» EXERCISE BRIEF: Pick up the blog post on analyzing Connections puzzle grids where it leaves off and write its next part.

» TEXT EXCERPT:
Now, Connections is a flawed game⁵, and yet I find myself inexorably drawn back to it each day (even if only as one item in the sequence of other puzzles in the binge). Perhaps it's the thrill of cracking Purple first, or perhaps it's telling myself that I should just do it to try and do something potentially edifying with my last few minutes of the day, or perhaps it's just to spite whatever outlandish and/or unguessable groups it no doubt has to present that day⁶.

So, what does one do while staring at a puzzle, other than think about meta-gaming it? Anyone who has played Connections enough times will have noticed certain patterns in the starting grid — the first (top-left) cell is never yellow, there never seems to be a full row of a single colour, heck, there's barely ever even two words from the same group adjacent to each other! Given that, I thought it would be interesting to have a dig into the actual data and see whether there was any backing to these intuitions, or if it is actually entirely randomly distributed, and it's all just biases at play and I'm suffering from apophenia.

At the time of writing, there has been 1111 puzzles⁷ spanning over the course of nearly 3 years — plenty enough data to make some fun visualisations out of!

Let's dig in.

If you don't care about the journey, you can skip to:

my conclusions

the web app itself

Prelim

Data Acquisitions Inc.

To visualise data, one must first have data. Fortunately doing things with it is fine once you have it, because possession is 9/10ths of the law — unfortunately that means that one must first have it to be allowed to use it.

I did some quick googling, and (unsurprisingly), the NYT do not publish an immediately accessible public archive of past puzzles. Further investigation turned up a very helpful listing on Kaggle by Eric Nunes, which included all puzzles up to mid-December (of 2025) in CSV.

So I opened up a Kaggle account⁸, downloaded the data, and was off to the races.

This got me through basically the entire application's development, but towards the end I started craving more data, and the concept of having it automatically update its backing data appealed, so I spun up my own data source⁹ using a GitHub Actions workflow to automatically fetch and process the latest puzzle each day. I then hotlinked the raw blob from GH as the default data source for the webpage, so at any given point the page should have all data to within a day. Neat!

(Dataset entries)
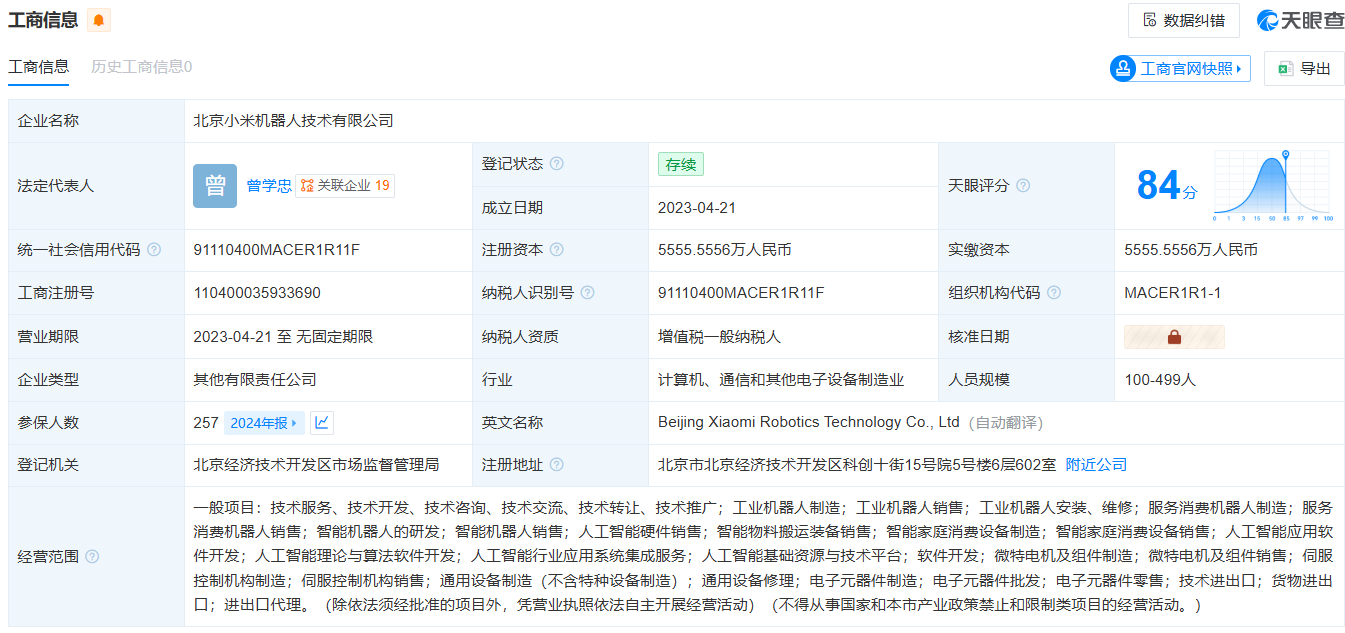Screen dimensions: 1345x633
Task: Open the 2024年报 dropdown
Action: [264, 423]
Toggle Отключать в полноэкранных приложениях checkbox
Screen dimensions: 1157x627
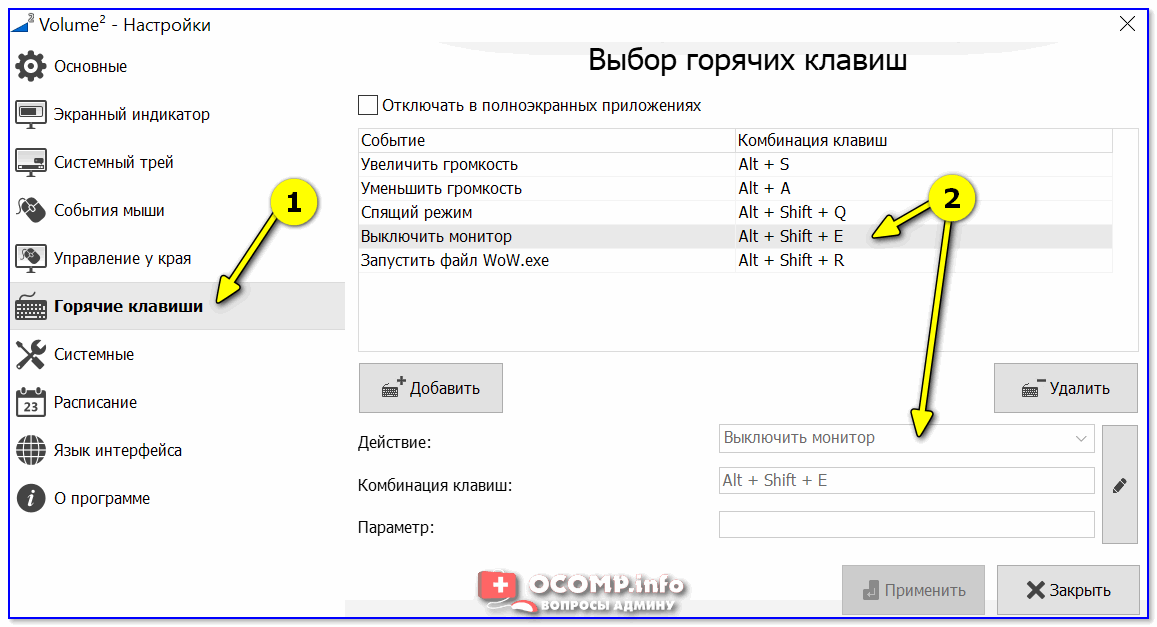pyautogui.click(x=368, y=105)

» RESULT BELOW:
Of course, there's the risk that GitHub takes a dim view to me doing this, but I don't expect more than myself and maybe a few friends to actually use the site, so I doubt they will.

Tech Stack

I'm not a big fan of the Cult of NodeJS¹⁰, and prefer hand-written¹¹ static websites for their minimal bloat (and hence fetch speed), simplicity to deploy, and low cognitive load to reason about and implement.

Given this, I decided to try and implement this using vanilla JS, basic HTML and CSS, and as few libraries as I could get away with.

This turned out to be one solitary lib: D3.js
I wasn't keen to try and make my own graphs — this is a fairly well covered domain, and I'd been wanting to play around with several parts of D3 directly for a while, so it made sense to pull it in.

From there it's just a case of deploying and hosting the site. One self-hosted GitHub Actions runner later¹², and I can push code to the remote, and have my VPS automatically pull and copy the static files to where my reverse proxy can serve it.

Drawing Connections

Charts

I'm not doing anything too outlandish with D3 here, so no point talking too much about how to use it — that's what tutorials¹³ are for.

Here's a list of the charts I ended up adding:

Most likely colour per cell
Rarity split (bubble chart)
Group explorer (interactive)
Gradient heatmaps
Group-name word frequency
Hint-word length frequency
Top group patterns (+ tetrominoes)
Group density (timeseries)

Everything Else

I started off with a few sparse ideas for graphs, and expanded and added from there. My initial drive was to make the graph that now sits at the top of the page — "which colour is a cell most likely to be?", and everything else was pretty organically grown from there.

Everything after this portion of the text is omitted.